Given text -
++++

Extracting and Storing PDF Form Data Into a Repository

This topic describes how to extract required information from a PDF form document to populate database tables. For example, you may have users submitting PDF forms and an application that must read the provided data and store it in a repository for general accessibility to other consuming applications. It is important to note that after the data in a PDF form has been extracted into XML format, it can be enriched by look ups against additional data sources and then sent to consuming applications other than just a database, which is used here as an example. The database Insert step demonstrates how you can pass dynamic variables as well as configure various connection profiles. This is key functionality when managing databases.

The following sample components should be downloaded for use with this how-to:

  • client_management.zip - A completed application project that you can import into iWay Integration Tools (iIT) using the Import Existing Project into Workspace option. After importing, you can browse the components and proceed to deploying the application. For more information, see Deploying the Application.
  • demo_form.pdf - A sample PDF form that is used to extract data. You can change the data within the form, but must save it as a PDF document. To use your own PDF form with a different structure, the process flow would first need to be modified to fit the structure of any customized PDF form document.

________________________________________________________

Click here to download a PDF version of this How-to.
________________________________________________________

This how-to includes the following topics:

  • Prerequisites
  • Summary of Steps and Key Features
  • Database Table Script for MS SQL Server
  • Creating an Application Project
  • Configuring a Process Flow
  • Configuring a Channel
  • Deploying the Application
  • Starting and Testing the Application

Prerequisites

Before continuing, ensure that the following prerequisites are confirmed.

  • Database. For this how-to, a Microsoft SQL (MS SQL) Server database is configured with a single table. The definition of the table is provided as part of this tutorial. For more information, see Database Table Script for MS SQL Server.

    You can use any database of your choice, but must adjust the table script to match your database requirements. You must also copy the specific JDBC database drivers into the following directory:

    <iway_home>\lib
  • Folders. The following input and output folders are predefined for the File listener:
    • C:\temp\in
    • C:\temp\out

    Ensure that these folders are created before proceeding with this how-to. However, you may also define other paths for the input and output folders when configuring the File listener.

++++

Reproduce the passage of the PDF form data guide between "Before continuing, ensure" and "the File listener.", inclusive. The entries that come next are separate material with no connection to the PDF form data guide.

Record excerpts -
++++

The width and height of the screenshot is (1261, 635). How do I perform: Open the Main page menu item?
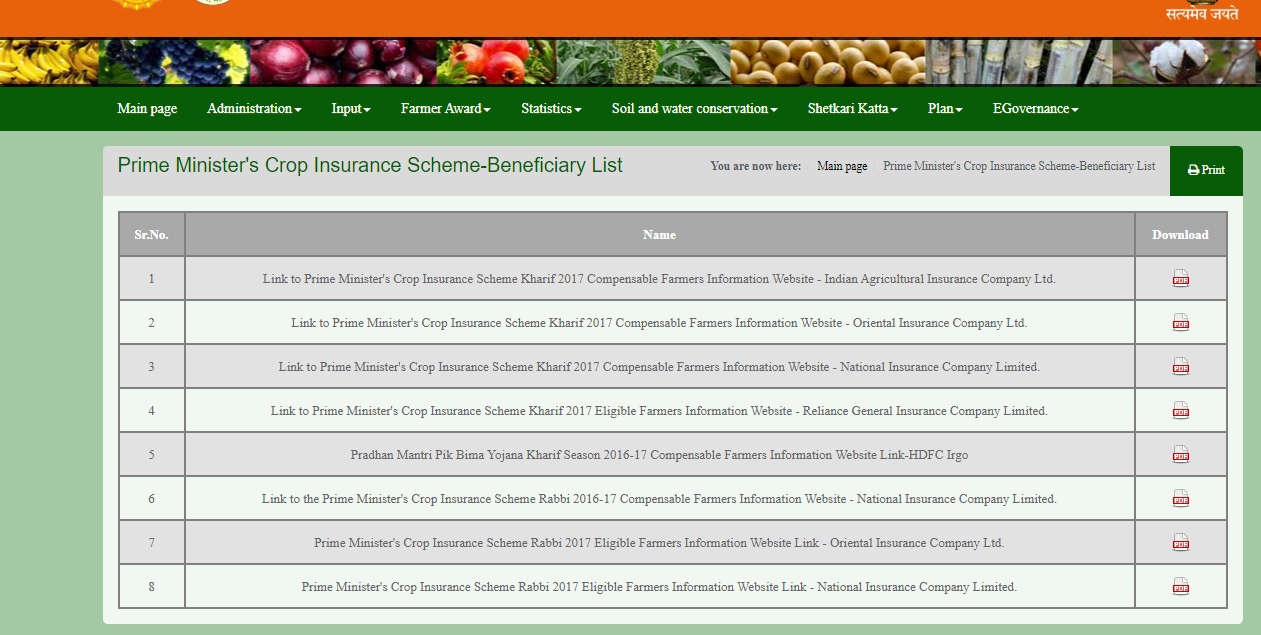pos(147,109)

++++

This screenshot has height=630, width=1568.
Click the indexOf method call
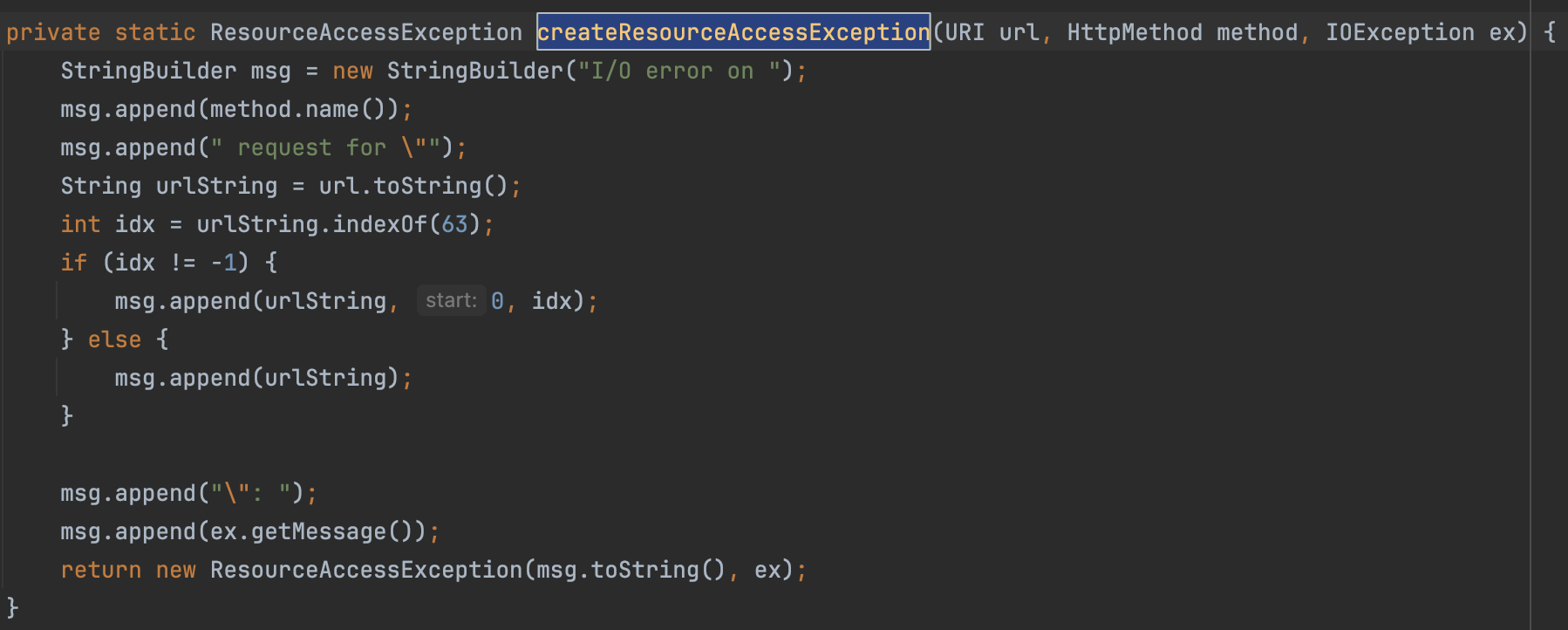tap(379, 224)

++++

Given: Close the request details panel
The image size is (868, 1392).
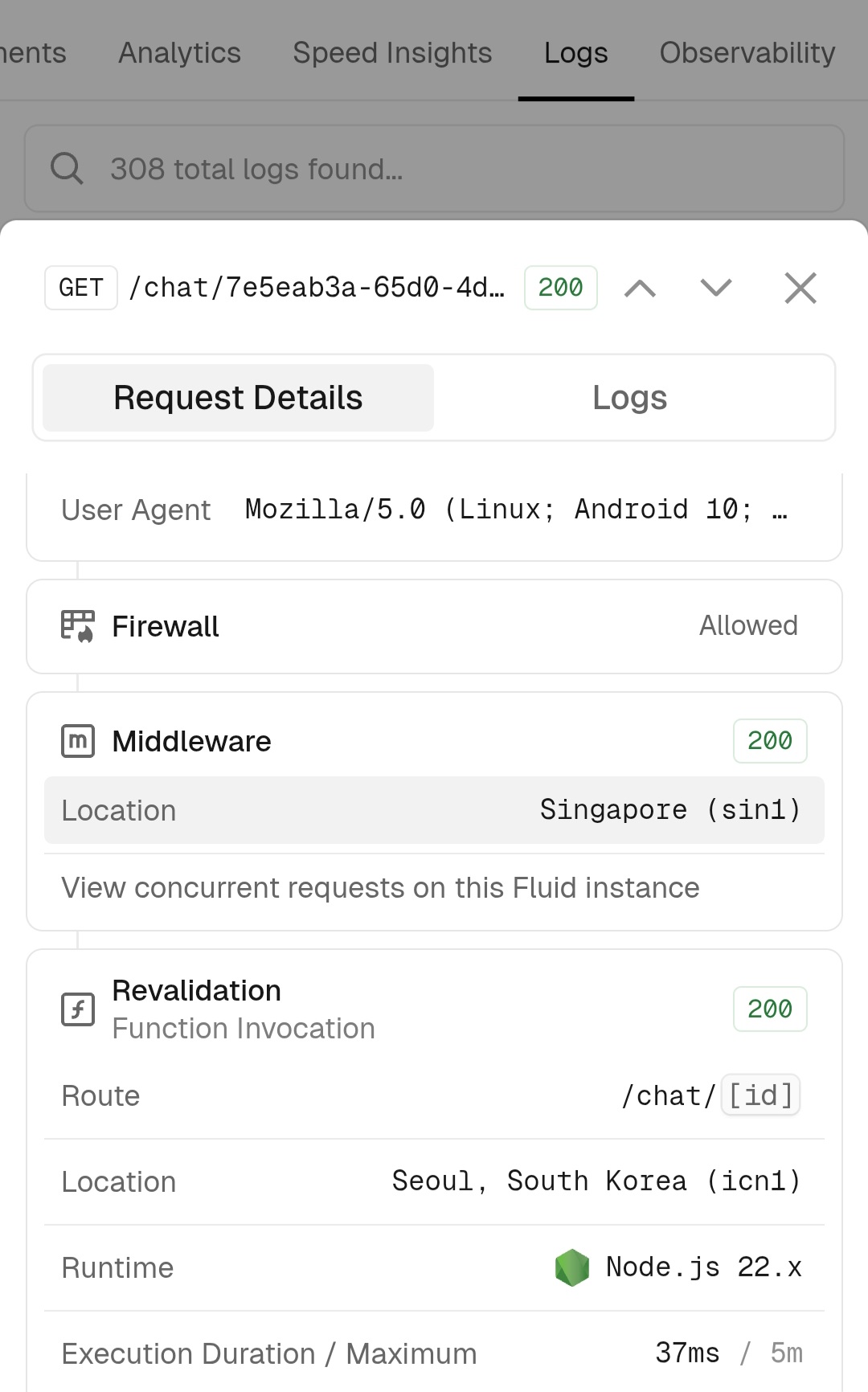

++++

Response -
Before continuing, ensure that the following prerequisites are confirmed.

  • Database. For this how-to, a Microsoft SQL (MS SQL) Server database is configured with a single table. The definition of the table is provided as part of this tutorial. For more information, see Database Table Script for MS SQL Server.

    You can use any database of your choice, but must adjust the table script to match your database requirements. You must also copy the specific JDBC database drivers into the following directory:

    <iway_home>\lib
  • Folders. The following input and output folders are predefined for the File listener:
    • C:\temp\in
    • C:\temp\out

    Ensure that these folders are created before proceeding with this how-to. However, you may also define other paths for the input and output folders when configuring the File listener.